• **WRITTEN REQUEST**: Identify every line in the entries below that contains the string "screenshot", and copy each of those lines.

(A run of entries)
>> START

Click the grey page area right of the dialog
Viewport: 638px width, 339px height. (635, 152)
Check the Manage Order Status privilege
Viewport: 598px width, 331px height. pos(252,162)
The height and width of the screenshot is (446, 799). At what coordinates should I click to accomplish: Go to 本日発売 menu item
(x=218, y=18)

>> END
>> START

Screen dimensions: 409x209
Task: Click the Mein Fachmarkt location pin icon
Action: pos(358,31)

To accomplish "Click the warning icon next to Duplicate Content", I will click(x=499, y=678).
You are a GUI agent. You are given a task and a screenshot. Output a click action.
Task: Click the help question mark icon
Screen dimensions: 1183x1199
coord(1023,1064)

>> END
>> START

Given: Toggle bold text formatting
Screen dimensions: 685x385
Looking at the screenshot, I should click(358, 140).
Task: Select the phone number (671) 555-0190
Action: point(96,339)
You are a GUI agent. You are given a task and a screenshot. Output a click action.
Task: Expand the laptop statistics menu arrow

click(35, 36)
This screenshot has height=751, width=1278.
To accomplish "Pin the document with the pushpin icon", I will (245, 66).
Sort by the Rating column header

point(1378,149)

>> END

• **THE OUTPUT**:
The height and width of the screenshot is (446, 799). At what coordinates should I click to accomplish: Go to 本日発売 menu item
You are a GUI agent. You are given a task and a screenshot. Output a click action.
Looking at the screenshot, I should click(358, 140).
You are a GUI agent. You are given a task and a screenshot. Output a click action.
This screenshot has height=751, width=1278.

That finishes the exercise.